De opmars van de melkprijzen is snel gegaan, maar begin 2022 lijkt de top nog niet bereikt. Afgaande op de hoge grondstofwaarde van melk kunnen de uitbetalingsprijzen nog een stap zetten.
In november ging de grondstofwaarde van melk, berekend door het IfE (Institut für Ernährungswirtschaft) in Kiel, door de grens van €50 per 100 kilo en vestigde daarmee een nieuw record. In het verleden was €50 altijd een onbereikbare vesting, maar dat is door de prijsrally op de zuivelmarkt intussen niet meer het geval. Rekening houdend met de oplopende inflatie in de eurozone is dat voor de melkveehouderijsector een gunstige en ook noodzakelijke ontwikkeling.

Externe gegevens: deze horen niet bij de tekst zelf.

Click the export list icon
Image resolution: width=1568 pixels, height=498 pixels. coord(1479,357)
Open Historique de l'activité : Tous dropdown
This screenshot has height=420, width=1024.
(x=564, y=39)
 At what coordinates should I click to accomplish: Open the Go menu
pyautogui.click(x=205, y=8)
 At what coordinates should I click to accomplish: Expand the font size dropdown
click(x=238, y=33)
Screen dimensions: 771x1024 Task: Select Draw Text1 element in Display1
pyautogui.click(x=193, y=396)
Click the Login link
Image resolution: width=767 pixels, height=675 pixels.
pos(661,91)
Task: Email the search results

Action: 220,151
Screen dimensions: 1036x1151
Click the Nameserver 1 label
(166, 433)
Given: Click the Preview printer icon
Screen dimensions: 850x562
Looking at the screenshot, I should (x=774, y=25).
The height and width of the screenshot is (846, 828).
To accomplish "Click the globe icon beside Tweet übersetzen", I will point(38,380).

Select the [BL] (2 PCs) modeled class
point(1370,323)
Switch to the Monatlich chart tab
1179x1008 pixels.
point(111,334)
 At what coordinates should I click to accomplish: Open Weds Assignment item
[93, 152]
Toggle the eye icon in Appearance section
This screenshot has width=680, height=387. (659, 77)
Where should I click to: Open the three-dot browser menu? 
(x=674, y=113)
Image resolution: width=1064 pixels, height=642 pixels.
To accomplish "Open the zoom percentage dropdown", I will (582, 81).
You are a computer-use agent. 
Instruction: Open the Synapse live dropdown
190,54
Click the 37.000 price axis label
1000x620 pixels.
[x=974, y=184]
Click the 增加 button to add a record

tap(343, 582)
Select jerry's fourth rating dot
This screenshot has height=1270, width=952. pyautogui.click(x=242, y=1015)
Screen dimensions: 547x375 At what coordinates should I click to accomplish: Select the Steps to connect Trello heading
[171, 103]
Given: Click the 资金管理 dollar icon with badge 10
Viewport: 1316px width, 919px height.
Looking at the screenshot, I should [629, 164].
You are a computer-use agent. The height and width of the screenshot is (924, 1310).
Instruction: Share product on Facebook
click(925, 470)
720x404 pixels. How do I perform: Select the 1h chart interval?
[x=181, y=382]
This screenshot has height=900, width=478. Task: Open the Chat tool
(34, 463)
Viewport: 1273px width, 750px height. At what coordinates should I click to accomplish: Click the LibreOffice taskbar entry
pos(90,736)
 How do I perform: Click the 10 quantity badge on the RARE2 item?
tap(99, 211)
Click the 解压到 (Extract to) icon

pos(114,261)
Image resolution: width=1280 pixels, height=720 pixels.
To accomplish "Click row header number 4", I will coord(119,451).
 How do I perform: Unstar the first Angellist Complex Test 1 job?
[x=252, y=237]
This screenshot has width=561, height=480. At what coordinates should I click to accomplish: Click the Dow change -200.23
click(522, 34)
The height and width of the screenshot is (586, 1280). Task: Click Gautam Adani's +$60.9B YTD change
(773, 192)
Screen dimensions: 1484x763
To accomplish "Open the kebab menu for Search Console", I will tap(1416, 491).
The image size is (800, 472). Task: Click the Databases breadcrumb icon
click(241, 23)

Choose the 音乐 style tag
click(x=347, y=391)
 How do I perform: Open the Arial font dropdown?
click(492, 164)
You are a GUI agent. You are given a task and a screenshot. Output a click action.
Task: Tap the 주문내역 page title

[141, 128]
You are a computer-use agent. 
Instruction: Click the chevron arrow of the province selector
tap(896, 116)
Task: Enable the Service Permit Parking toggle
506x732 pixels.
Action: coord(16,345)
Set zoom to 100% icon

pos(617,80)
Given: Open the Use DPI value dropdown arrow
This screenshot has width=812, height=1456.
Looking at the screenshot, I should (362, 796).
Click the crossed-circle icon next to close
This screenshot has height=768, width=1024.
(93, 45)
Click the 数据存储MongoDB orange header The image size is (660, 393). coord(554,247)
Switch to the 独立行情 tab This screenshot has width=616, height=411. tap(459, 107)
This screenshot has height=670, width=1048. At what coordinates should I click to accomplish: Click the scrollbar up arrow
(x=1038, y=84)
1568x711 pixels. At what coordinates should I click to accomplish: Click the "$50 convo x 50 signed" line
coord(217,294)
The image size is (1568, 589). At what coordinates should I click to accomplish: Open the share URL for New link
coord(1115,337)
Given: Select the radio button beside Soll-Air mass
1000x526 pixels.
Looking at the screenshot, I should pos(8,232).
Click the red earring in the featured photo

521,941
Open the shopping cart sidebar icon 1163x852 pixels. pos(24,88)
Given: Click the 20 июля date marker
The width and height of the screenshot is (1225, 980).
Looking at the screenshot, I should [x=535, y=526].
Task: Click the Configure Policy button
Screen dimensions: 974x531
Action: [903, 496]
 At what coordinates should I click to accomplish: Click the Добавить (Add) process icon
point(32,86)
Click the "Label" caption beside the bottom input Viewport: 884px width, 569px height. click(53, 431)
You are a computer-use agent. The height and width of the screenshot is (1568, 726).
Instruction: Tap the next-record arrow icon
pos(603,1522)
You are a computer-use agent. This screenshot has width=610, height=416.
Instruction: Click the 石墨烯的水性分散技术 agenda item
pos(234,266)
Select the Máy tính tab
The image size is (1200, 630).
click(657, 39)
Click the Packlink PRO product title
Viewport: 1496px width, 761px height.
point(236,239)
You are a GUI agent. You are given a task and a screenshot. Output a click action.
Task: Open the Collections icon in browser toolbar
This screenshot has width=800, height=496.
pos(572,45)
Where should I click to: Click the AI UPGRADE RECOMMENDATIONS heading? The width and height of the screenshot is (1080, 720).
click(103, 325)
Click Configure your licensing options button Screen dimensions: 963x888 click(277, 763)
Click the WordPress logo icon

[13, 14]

De grondstofwaarde van melk steeg afgelopen december tot €52,40 per 100 kilo. Op basis van de actuele termijnmarktkoersen wordt door het IFE zelfs een grondstofwaarde voor januari en februari boven €55 berekend. Grosso modo is dit ruim €10 hoger dan de onderkant van de huidige uitbetalingsprijzen bij de meeste verwerkers in Nederland. Op basis van deze kloof is het aannemelijk dat de melkprijzen in het eerste kwartaal kunnen doorstijgen. Verder weg is nog koffiedik kijken.
Solide zuivelmarkt
De huidige grondstofwaarde van het IFE is tegelijkertijd een onrealistisch koersdoel voor de melkprijzen. Dit omdat de grondstofwaarde berekend wordt op basis van de weeknoteringen, terwijl het fundament onder de melkprijzen niet alleen gebaseerd is op daghandel. De langetermijncontracten (halfjaar- en jaarcontracten) liggen doorgaans op een lager niveau. De zuivelmarkt ligt er momenteel solide bij. Hoewel de boterprijzen begin 2022 onder druk staan, voelt de zuivelmarkt dankzij de lagere melkaanvoer over de hele linie vast aan. De melkpoederprijzen hebben daarbij de meeste stijgingspotentie.